その入学式に付き添ったのは修也の母親で、颯太の母親はあの葬式以来心が壊れたようだった。
それほど、楓子を愛していた。
誰が声をかけても、ただ呆っとどこかを眺めていただけで、父親にも、しばらくそっとしておこう、と言われ颯太には何も出来ずに居た。

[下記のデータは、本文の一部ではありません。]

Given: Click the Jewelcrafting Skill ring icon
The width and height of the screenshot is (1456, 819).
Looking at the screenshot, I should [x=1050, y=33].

「楓子、女の子なんだから、もっと可愛い格好をして?」
言われた言葉に、颯太はきょとん、と動けなかった。
入学式から帰ってきたその時だった。
玄関まで迎えられた母親を見上げ、颯太は動くことが出来ずにいた。
「髪も、もっと伸ばして・・・こんなに短くちゃ男の子みたい」
笑った母親の目に、颯太は凍りついた。
自分は、誰だった?
「楓子」
母親のこんな笑顔を見るのは、久しぶりだった。
そう思うほど、自分に、楓子に似た相手はただぼんやりとして時間を過ごしていたのだ。
自分が誰だか分からなかった。
自分が想い描いていた、苦しい想い。
あれは楓子だから?
颯太は眩暈がした。
楓子だった?
楓子なら、修也を想う気持ちを隠すことなど、苦しくなることなどない。
では、颯太はどこに行ったのだろう。
母親に手を引かれ、勧められるままの服を着た。
楓子が好きだった、母親のお気に入りでもあった春色のワンピースだった。
裾の広がりが大きく、しかし細い腰ははっきりと分かる。
平らな胸は、母親には気にならないようだった。
「可愛いわ」
似合う、と微笑まれて、颯太は鏡の前に立った。
楓子がいた。
どこから見ても、少女がそこにいて、鏡を通して母親が笑っていた。
少年の姿など、そこにも、どの場所にもいなかったのだ。
「・・・・・ママ」
少女の口から、いつもの呼びかけで呼んだ。
颯太は「お母さん」と呼ぶ。
小さな頃は、楓子と一緒に「ママ」と口にしていたが、一緒にいる修也が「お母さん」と呼ぶので自然と颯太もそう呼ぶようになったのだ。
そう呼ぶ少女はもういないはずだった。
けれど、隣に立つ母親は酷く嬉しそうに微笑んだ。
「なぁに?」
颯太は理解した。

ここにいないのは、少年のほうなのだ。


to be continued...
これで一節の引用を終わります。